• **SELECTED EXCERPT**

§

# Weldbilt 1652v duck/family boat build



## zseverns (Aug 18, 2014)

So I have had the opportunity to order a new 1652v Weldbilt and hope to make it a boat to enjoy with my wife and son but also to use for duck hunting.


----------



## zseverns (Aug 18, 2014)

Forgot but boat should be done in 6-8 weeks just in time for duck season. Here are a few things I received today for my build


----------



## zseverns (Sep 9, 2014)

The wait for this new boat is taking for ever. Well it seems that way going on 4 weeks now prolly another 4 more to go. I have got about everything for it siting in my barn waiting to start the build. Here is a picture of a Weldbilt with the same layout as mine. My internet at home is down till friday when the service man comes so I will post more pictures then.


----------



## vahunter (Sep 10, 2014)

Nice layout! Do you have a motor already? Noticed the 16" transom.


----------



## Edintampa (Sep 10, 2014)

Z 

Where did you get your flooring mats?

Ed


----------



## LeftCoastAngler (Sep 10, 2014)

Nice hull.
Do you know how much the hull weighs by any chance?
Thx.

-Ray.


----------



## zseverns (Sep 11, 2014)

vahunter:
Yes I already have a motor for it. I have a nice Mercury 25xd. This layout is very open.
Edintampa:
I got them at Sears.
LeftCoastAngler:
360 lb with 20" sides but I got it with 24" sides. So I'm guessing around 400 maybe a little less/more


----------



## zseverns (Sep 20, 2014)

Well I have got some more stuff for my boat just no boat yet. Got a 45 lb minnkota foot control, dual minnkota on board charger, 24" LED light bar, sliding seat base, and made my switch panel. Dealer said 6-8 weeks on my boat and next week is the 6th week so it's getting closer to the day I get to bring her home.


----------



## Y_J (Sep 21, 2014)

Looks good. Can't wait to see yer boat.


----------



## zseverns (Oct 9, 2014)

Well the day has came my boat has came in. Going to put my eyes and hands on today. I'll have to pick it up tomorrow since my truck is at home. Will post pics of it later. LET THE WORK BEGIN.


----------



## zseverns (Oct 10, 2014)

§

• **EXTRACTED MATERIAL**

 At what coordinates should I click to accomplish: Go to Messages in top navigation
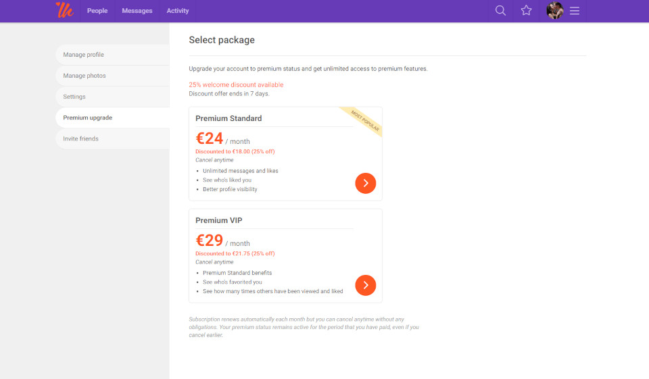pyautogui.click(x=137, y=11)
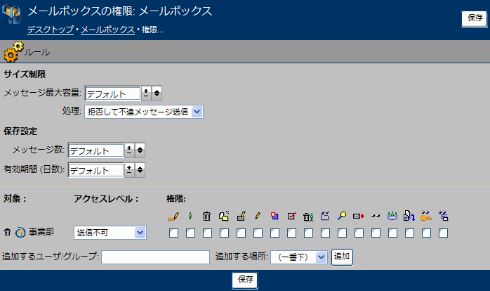Screen dimensions: 490x291
Task: Click the group of people permission icon
Action: [392, 216]
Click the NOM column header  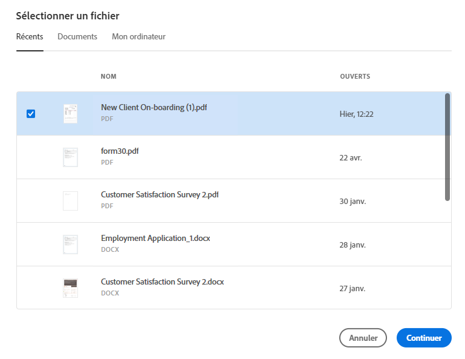click(x=109, y=77)
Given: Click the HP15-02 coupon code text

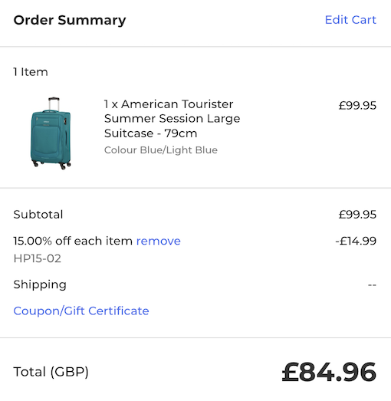Looking at the screenshot, I should tap(38, 258).
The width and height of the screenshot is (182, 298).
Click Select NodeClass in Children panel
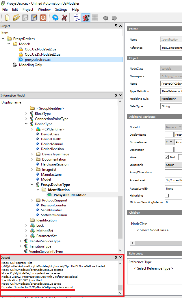click(153, 230)
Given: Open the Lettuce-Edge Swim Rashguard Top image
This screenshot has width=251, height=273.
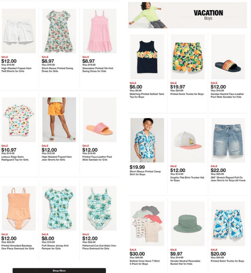Looking at the screenshot, I should pyautogui.click(x=19, y=120).
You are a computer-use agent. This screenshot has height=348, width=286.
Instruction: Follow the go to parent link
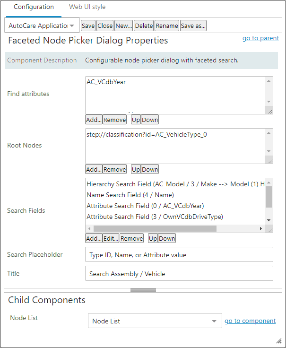(260, 38)
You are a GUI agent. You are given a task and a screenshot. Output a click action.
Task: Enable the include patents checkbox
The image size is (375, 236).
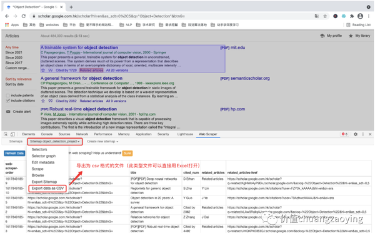click(x=8, y=96)
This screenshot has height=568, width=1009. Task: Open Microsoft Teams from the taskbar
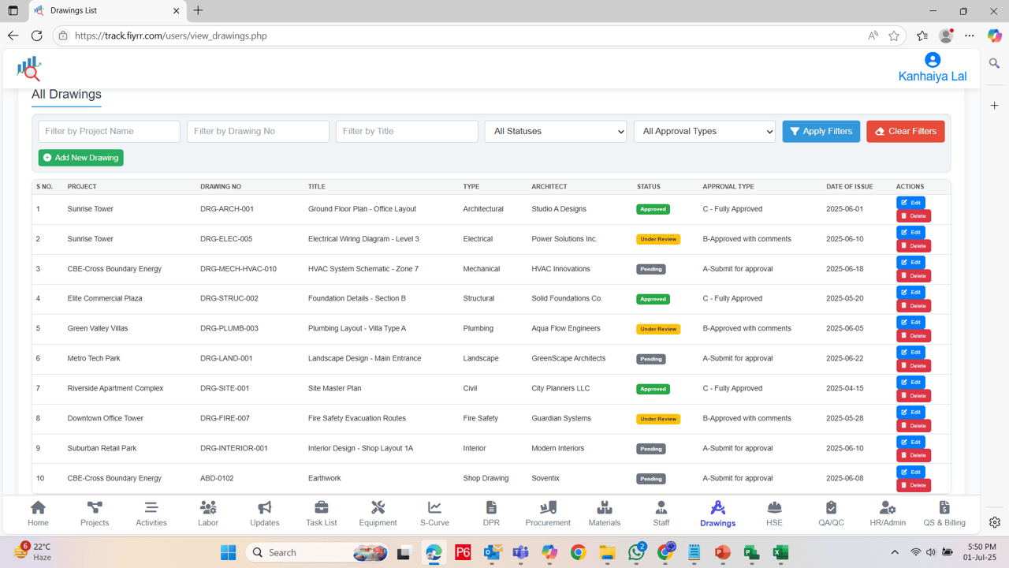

§

• **WHAT YOU NEED TO DO**
a: Answer these questions from the boat build thread above, one line each:
(i) What motor does zseverns already own for the boat?
(ii) Where did zseverns get the flooring mats?
(iii) How long is the LED light bar zseverns bought?
b: Write the next part of the boat build thread above, picking up from its final line.

• **EXPECTED OUTPUTS**
a:
(i) A Mercury 25xd.
(ii) At Sears.
(iii) 24 inches.

b:
Well here are some pictures of when I picked her up


----------



## zseverns (Oct 10, 2014)

When I got home I couldn't help but do a little work on the new boat


----------



## zseverns (Oct 10, 2014)

Sorry guys I'm not sure why my pics keep posting sideways but I got some easy stuff done just so I can say I'm making progress.


----------



## zseverns (Oct 12, 2014)

Took the family out for her first swim today. I was very pleased with the boat. Now I have to start adding all my stuff to the boat.


----------



## typed by ben (Oct 12, 2014)

puts a smile on my face to see that rascal on the tiller! that memory will stay with him a long time


----------



## acabtp (Oct 12, 2014)

boat looks good, but better get to work! :LOL2: don't know when your duck opener is, but we opened yesterday here in NJ!


zseverns said:


> Sorry guys I'm not sure why my pics keep posting sideways but I got some easy stuff done just so I can say I'm making progress.


it's not your fault man. the forum software running this site is too dumb to pay attention to the orientation flags (EXIF data) that modern cameras and smartphones use to tell which way is up in a picture when you upload the photos as attachments to a post. you'll notice a very large number of people having the same problem. upload the pics to photobucket, facebook, google+ or another photo sharing site and you won't have any problem.


----------



## bthompson92 (Oct 12, 2014)

Boat looks awesome! My pictures did the same thing at first when i download them. I figured out you have to go to your downloads on your computer and shift the picture until it is shifted right by pressing the arrows below the picture.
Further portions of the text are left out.